→ TASK INSTRUCTIONS
Return the line that has "Open the natural ordering link" and all lines below it through the last, exactly as they stand; omit pictures.
##### SOURCE RECORDS
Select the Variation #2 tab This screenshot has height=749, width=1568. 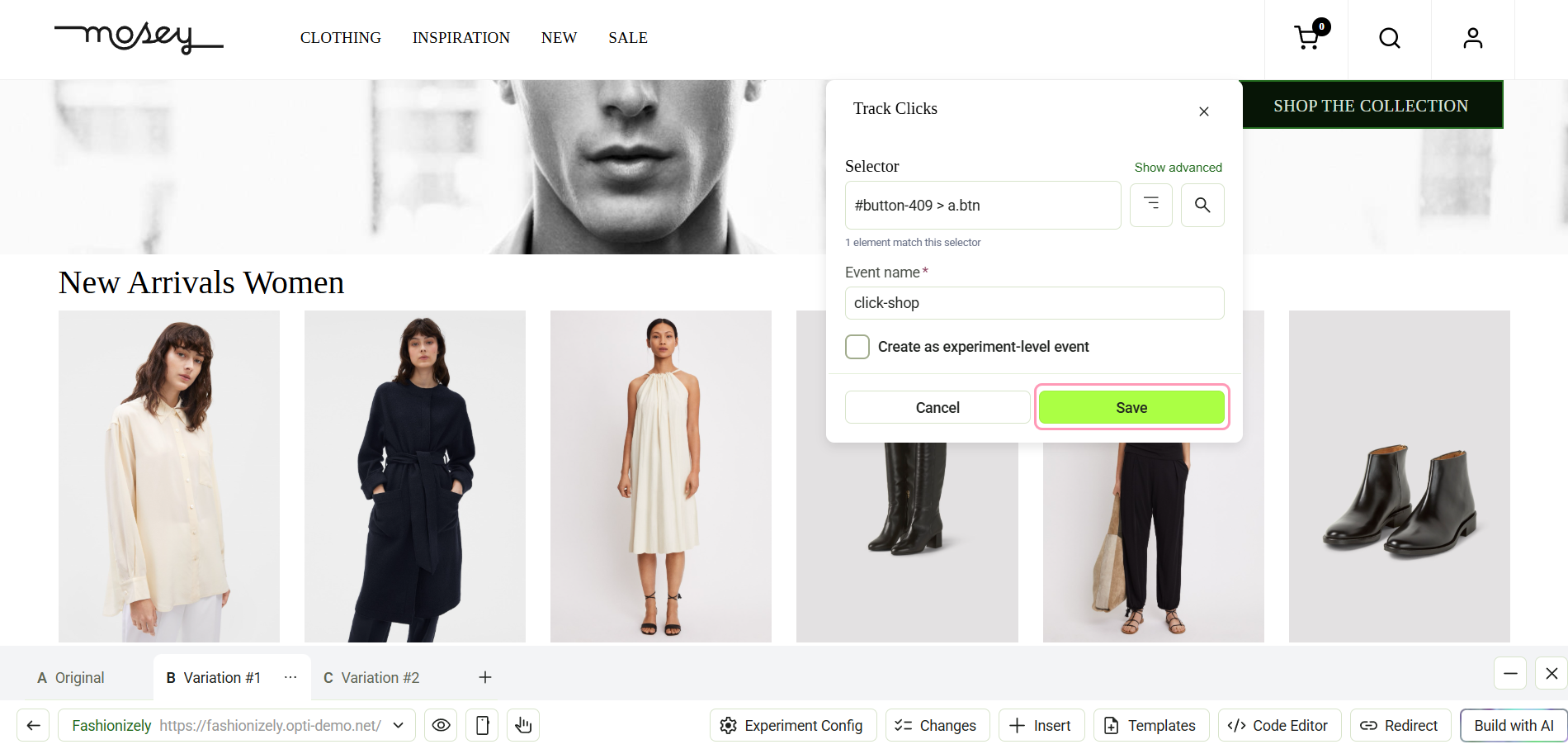coord(371,677)
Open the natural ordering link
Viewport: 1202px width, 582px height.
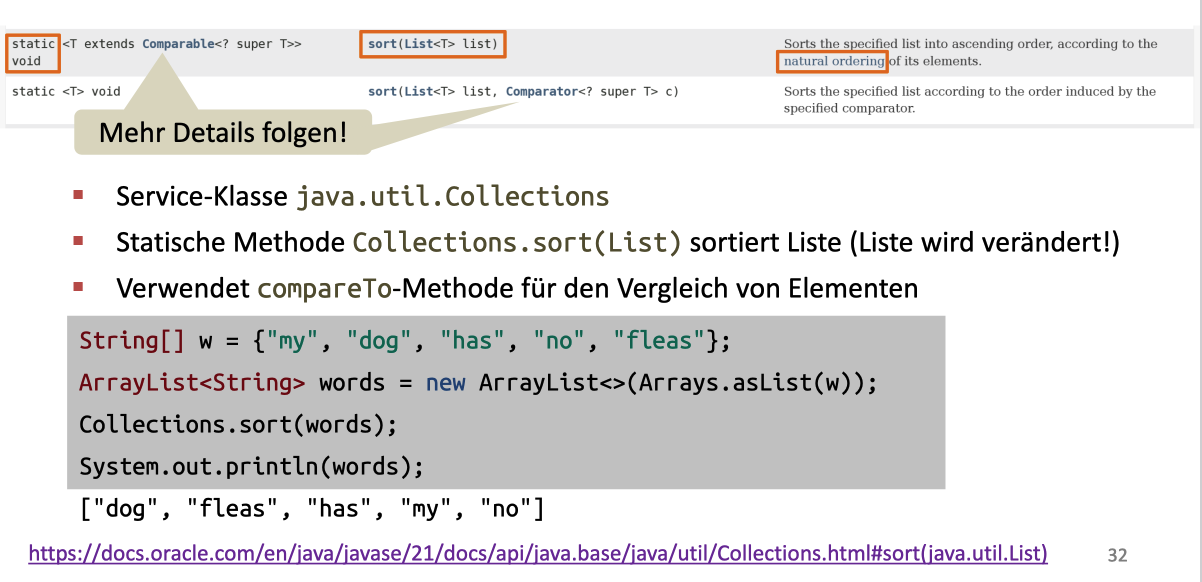pos(833,61)
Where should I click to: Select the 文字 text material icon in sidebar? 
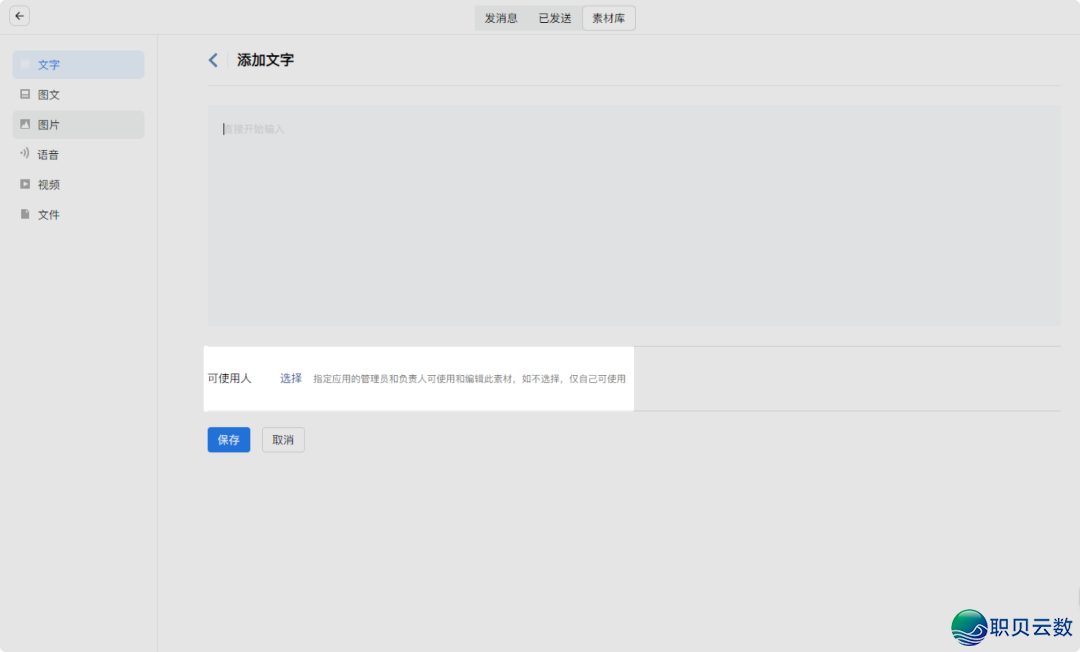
##########
→ RESPONSE TO THIS TASK
Open the natural ordering link
Viewport: 1202px width, 582px height.
pos(833,61)
Where should I click to: Select the 文字 text material icon in sidebar? 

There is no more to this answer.